Written task
Please copy out the rows below word for word, starting at the line that contains "Click the Entree" and stopping after the line that contains "Select the dr".

═══ Dataset entries ═══

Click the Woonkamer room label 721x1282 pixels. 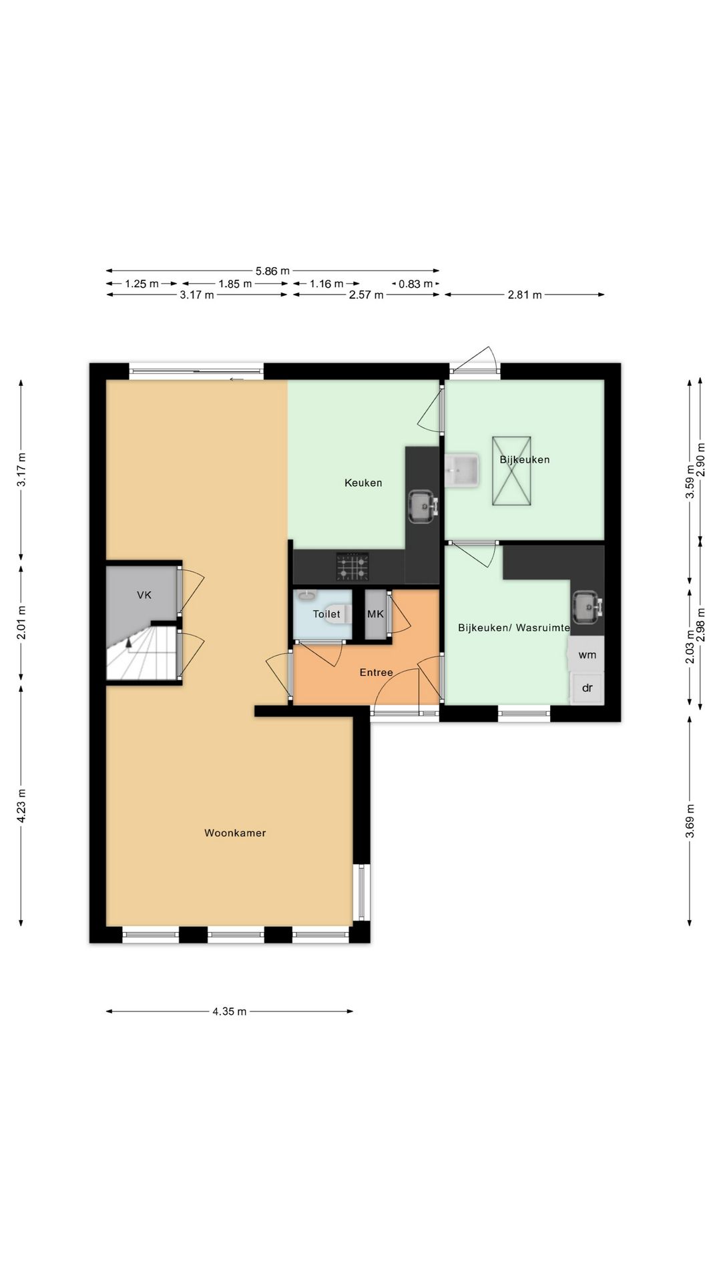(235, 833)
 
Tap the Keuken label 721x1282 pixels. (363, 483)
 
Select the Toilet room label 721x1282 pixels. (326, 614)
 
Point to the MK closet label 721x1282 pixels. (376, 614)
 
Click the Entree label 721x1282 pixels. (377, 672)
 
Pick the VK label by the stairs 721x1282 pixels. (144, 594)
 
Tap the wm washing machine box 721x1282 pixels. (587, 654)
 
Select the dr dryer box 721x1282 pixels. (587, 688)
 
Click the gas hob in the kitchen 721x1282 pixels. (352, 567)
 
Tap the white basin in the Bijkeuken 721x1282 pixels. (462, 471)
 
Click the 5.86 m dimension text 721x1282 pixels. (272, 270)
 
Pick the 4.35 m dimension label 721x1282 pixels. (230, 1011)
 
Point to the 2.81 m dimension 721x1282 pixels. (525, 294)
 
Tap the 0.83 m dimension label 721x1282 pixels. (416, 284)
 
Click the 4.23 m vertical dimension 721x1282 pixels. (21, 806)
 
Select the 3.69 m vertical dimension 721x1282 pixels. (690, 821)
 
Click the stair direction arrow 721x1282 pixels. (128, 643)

═══
═══ Dataset entries ═══

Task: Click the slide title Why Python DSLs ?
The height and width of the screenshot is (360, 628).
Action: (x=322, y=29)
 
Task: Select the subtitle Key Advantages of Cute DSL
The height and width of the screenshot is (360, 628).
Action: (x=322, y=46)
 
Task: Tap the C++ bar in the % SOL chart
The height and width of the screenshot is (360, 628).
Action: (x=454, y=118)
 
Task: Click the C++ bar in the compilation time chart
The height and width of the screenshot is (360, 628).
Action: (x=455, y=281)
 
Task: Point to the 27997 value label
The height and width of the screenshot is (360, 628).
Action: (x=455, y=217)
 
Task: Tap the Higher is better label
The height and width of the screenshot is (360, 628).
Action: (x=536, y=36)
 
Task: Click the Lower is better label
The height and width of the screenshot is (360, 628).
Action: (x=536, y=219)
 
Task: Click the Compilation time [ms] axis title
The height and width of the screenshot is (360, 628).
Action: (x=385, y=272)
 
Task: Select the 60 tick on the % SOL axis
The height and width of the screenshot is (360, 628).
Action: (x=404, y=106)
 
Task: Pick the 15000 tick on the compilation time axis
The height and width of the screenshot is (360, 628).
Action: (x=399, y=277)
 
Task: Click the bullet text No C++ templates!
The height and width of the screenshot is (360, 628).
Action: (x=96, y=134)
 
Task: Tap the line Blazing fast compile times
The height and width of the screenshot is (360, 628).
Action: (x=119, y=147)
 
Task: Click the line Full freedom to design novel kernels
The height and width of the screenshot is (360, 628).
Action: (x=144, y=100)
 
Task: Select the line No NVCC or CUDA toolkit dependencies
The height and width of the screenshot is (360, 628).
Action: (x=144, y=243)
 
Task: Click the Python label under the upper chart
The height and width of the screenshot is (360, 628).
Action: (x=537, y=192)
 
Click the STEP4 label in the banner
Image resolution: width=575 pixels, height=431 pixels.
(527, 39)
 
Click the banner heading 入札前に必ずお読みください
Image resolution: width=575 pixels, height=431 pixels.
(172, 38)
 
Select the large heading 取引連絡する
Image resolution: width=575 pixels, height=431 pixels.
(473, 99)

═══

Result
Click the Entree label 721x1282 pixels. (377, 672)
 
Pick the VK label by the stairs 721x1282 pixels. (144, 594)
 
Tap the wm washing machine box 721x1282 pixels. (587, 654)
 
Select the dr dryer box 721x1282 pixels. (587, 688)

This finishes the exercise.